(Dataset entries)
____
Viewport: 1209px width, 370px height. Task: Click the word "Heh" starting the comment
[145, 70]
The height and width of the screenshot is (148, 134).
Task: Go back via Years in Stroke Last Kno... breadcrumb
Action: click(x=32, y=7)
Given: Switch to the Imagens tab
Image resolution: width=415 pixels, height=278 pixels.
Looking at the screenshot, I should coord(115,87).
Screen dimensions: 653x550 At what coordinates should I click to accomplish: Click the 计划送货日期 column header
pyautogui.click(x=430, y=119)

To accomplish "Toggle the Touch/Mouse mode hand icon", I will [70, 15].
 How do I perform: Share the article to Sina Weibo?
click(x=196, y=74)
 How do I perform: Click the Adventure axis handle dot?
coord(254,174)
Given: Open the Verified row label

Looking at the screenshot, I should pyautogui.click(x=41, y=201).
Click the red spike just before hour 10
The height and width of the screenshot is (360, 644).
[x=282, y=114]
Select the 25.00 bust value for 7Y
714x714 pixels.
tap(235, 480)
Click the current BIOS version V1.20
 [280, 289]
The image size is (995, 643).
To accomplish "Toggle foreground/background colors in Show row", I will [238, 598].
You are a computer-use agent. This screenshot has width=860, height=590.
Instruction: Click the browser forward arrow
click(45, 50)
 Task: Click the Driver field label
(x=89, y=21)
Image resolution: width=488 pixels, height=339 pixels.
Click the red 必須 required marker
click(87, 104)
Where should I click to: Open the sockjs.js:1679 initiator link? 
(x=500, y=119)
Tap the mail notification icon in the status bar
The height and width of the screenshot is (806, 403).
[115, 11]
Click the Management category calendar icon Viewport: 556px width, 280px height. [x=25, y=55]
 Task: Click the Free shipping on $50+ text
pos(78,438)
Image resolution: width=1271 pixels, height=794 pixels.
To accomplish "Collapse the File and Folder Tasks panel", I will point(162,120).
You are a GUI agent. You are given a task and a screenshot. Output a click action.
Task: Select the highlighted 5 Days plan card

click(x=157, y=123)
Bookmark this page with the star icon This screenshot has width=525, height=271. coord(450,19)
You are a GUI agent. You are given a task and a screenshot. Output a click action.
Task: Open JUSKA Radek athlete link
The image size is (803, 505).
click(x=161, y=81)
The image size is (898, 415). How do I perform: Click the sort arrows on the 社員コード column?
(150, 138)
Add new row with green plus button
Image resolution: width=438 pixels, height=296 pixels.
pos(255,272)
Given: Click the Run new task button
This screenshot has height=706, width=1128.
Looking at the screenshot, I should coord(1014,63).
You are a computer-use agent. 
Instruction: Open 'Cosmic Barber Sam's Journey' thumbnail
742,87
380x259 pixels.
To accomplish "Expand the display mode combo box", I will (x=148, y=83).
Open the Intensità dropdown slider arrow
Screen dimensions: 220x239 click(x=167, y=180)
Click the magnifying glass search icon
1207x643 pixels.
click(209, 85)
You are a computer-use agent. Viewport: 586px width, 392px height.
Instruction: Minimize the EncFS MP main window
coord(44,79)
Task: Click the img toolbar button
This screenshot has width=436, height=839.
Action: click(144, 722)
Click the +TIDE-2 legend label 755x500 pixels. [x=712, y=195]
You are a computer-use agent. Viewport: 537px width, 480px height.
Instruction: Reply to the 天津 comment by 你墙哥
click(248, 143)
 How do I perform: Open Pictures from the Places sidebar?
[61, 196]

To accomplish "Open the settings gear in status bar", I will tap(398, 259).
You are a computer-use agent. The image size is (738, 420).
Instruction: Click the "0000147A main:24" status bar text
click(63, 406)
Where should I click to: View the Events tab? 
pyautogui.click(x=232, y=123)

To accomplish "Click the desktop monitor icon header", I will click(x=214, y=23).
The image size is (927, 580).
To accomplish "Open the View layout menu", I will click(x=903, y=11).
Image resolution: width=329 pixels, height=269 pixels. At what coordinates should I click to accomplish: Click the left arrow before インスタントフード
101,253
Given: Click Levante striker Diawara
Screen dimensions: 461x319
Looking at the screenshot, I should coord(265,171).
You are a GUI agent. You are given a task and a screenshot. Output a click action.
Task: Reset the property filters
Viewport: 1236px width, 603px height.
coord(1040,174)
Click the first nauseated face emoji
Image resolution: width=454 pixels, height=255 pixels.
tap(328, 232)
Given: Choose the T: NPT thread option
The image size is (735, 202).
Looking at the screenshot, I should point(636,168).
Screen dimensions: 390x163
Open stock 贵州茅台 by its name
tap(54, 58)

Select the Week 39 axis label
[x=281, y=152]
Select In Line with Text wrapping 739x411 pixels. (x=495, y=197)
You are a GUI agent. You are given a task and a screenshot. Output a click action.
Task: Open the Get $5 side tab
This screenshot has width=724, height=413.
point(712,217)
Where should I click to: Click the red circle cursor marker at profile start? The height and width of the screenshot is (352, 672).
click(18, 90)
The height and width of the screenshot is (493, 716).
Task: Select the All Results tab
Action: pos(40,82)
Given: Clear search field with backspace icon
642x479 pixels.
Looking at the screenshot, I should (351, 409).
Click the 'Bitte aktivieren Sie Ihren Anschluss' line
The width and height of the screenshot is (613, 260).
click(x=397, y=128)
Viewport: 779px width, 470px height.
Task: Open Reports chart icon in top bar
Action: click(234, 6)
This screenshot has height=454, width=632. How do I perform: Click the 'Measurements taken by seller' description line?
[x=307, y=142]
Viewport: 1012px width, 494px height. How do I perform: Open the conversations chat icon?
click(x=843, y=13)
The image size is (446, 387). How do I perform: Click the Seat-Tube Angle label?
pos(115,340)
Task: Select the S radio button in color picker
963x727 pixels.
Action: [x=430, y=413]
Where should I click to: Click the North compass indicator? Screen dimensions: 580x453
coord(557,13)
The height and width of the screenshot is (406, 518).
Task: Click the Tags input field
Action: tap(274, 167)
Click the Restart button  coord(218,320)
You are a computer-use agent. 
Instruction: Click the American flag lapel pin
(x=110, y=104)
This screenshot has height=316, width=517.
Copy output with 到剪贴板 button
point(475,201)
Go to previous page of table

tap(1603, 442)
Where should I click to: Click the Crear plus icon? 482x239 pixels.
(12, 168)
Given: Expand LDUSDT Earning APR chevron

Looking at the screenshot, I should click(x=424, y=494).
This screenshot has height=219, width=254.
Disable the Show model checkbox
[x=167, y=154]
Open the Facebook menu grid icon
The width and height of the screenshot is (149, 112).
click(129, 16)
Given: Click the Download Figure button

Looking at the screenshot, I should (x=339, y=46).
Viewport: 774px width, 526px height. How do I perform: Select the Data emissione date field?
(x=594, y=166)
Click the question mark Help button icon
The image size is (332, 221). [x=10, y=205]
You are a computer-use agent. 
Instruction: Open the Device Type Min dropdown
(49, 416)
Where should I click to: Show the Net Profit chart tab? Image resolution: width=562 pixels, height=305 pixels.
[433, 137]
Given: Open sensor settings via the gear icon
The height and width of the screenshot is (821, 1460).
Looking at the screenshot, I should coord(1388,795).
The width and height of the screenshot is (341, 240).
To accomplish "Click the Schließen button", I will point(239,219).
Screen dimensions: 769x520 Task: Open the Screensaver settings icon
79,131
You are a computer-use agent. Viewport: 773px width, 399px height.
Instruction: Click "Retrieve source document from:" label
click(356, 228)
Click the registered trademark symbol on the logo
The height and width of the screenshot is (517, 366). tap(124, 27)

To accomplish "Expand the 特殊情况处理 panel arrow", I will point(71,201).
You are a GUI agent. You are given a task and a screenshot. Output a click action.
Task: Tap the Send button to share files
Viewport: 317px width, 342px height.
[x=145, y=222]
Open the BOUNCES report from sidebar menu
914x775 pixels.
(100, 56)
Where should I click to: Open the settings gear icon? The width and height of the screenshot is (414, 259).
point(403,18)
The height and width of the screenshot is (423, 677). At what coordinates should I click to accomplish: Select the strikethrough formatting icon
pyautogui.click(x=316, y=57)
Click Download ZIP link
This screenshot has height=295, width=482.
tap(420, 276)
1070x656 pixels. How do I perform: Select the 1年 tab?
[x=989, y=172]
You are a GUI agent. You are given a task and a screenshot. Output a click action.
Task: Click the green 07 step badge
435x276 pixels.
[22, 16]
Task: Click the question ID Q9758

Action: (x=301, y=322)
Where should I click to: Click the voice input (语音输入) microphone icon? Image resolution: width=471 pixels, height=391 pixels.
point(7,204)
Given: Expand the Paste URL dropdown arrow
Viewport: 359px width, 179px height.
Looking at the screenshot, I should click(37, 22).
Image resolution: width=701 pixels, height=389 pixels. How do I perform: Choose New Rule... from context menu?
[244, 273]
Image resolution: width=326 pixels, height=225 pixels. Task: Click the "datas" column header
____
*Your objective:* Each line above where the word "will" occurs should be copied out.

*Your response:*
To accomplish "Toggle the Touch/Mouse mode hand icon", I will [70, 15].
To accomplish "Toggle foreground/background colors in Show row", I will [238, 598].
To accomplish "Collapse the File and Folder Tasks panel", I will point(162,120).
To accomplish "Expand the display mode combo box", I will (x=148, y=83).
To accomplish "Open the settings gear in status bar", I will tap(398, 259).
To accomplish "Click the desktop monitor icon header", I will click(x=214, y=23).
To accomplish "Open the View layout menu", I will click(x=903, y=11).
To accomplish "Click the Schließen button", I will point(239,219).
To accomplish "Expand the 特殊情况处理 panel arrow", I will point(71,201).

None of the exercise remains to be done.